The authors evaluate LightLLM's performance on three real-world PLS tasks: light-based indoor localization, outdoor solar forecasting, and indoor solar estimation. For indoor localization, LightLLM demonstrates a remarkable 4.4x improvement in accuracy compared to the state-of-the-art Iris system when tested in unseen environments. In outdoor solar forecasting using the SKIPP'D dataset, LightLLM surpasses SkyGPT and TimeLLM, achieving a 33.7% improvement in Forecast Skill (FS) in seen environments and 31.4% in unseen environments, measured by Continuous Ranked Probability Score (CRPS). For indoor solar estimation, LightLLM significantly reduces the Mean Absolute Percentage Error (MAPE) to 26.33% in unseen environments, a substantial improvement over traditional machine learning models, which exhibited MAPE values exceeding 140%. A baseline for indoor solar estimation is calculated using the formula for the total current generated by a solar cell: Current = A ∫_λmin^λmax α(λ) ⋅ I(λ) ⋅ λ ⋅ dλ, where A is the surface area, α(λ) is the spectral absorption rate, I(λ) is the incident spectrum, and λ is the wavelength.
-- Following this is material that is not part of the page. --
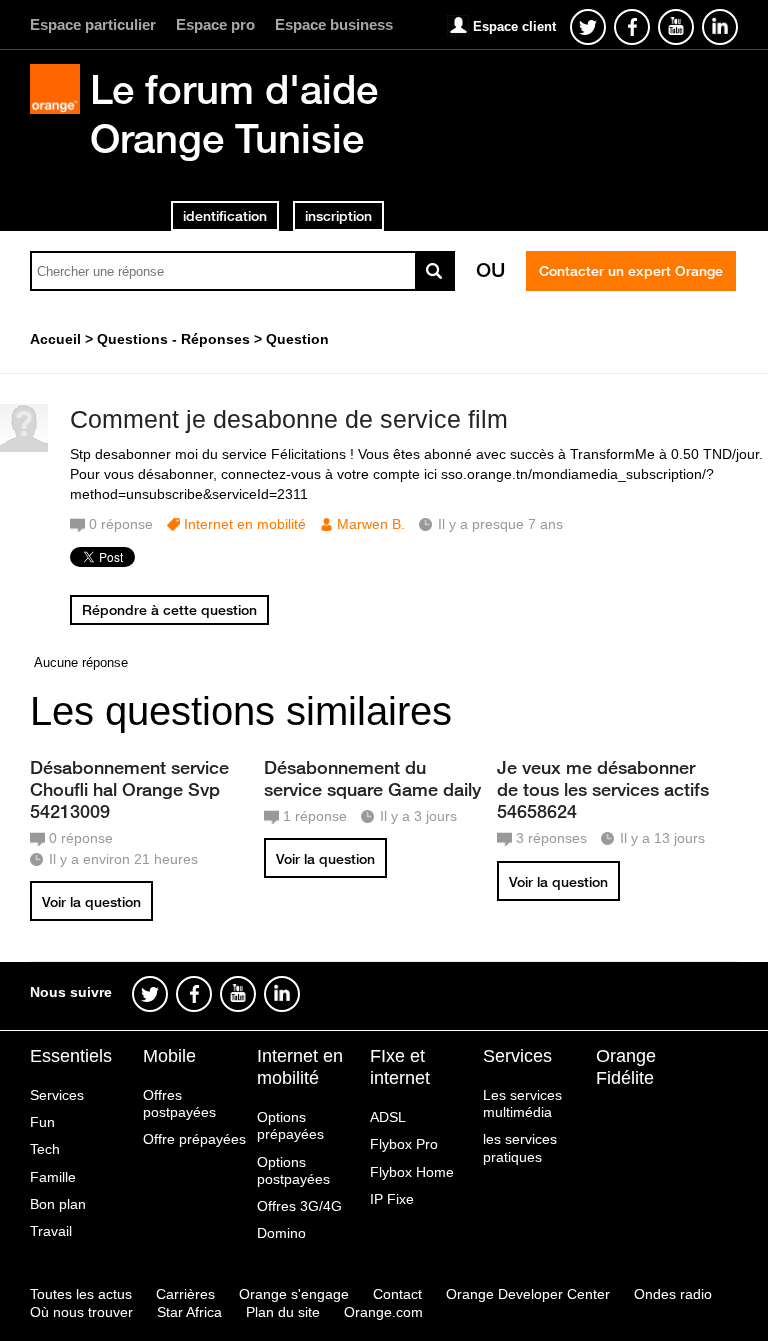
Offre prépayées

An ablation study further validates the importance of each component within the LightLLM framework. Directly prompting LLMs like GPT-4, even with chain-of-thought prompting, proved less effective than LightLLM's specialized architecture. Removing the knowledge graph, LFL, task-specific encoder, or LoRA resulted in performance degradation. The study also revealed that larger LLMs, such as LLaMA-7B, generally outperformed smaller models like GPT-2 within the LightLLM framework. LightLLM offers a promising approach for leveraging the power of LLMs in PLS. Its specialized architecture allows for efficient adaptation to various sensing tasks with minimal retraining, highlighting the potential of LLM-based frameworks to address the challenges of generalization and adaptability in real-world PLS applications. Future research could explore the use of even larger LLMs and further optimize the framework for specific sensor modalities and tasks.

Conclusion

This newsletter highlighted the growing trend of integrating data-driven approaches, especially deep learning, into various aspects of wireless communication and sensing. The impactful papers discussed showcased novel applications of LLMs, demonstrating their versatility in addressing complex challenges ranging from efficient metaverse construction and enhanced BCI communication to predictive light sensing. The GSC framework offers a paradigm shift in metaverse data transmission by prioritizing semantic information over raw data, leading to significant improvements in latency and accuracy. ChatBCI demonstrates the potential of LLMs to revolutionize assistive communication technologies, providing a more efficient and user-friendly experience for individuals with motor disabilities. LightLLM showcases the adaptability of LLMs to diverse sensing tasks, pushing the boundaries of performance in localization, forecasting, and energy estimation. These contributions underscore the transformative power of LLMs in shaping the future of wireless communication and sensing technologies.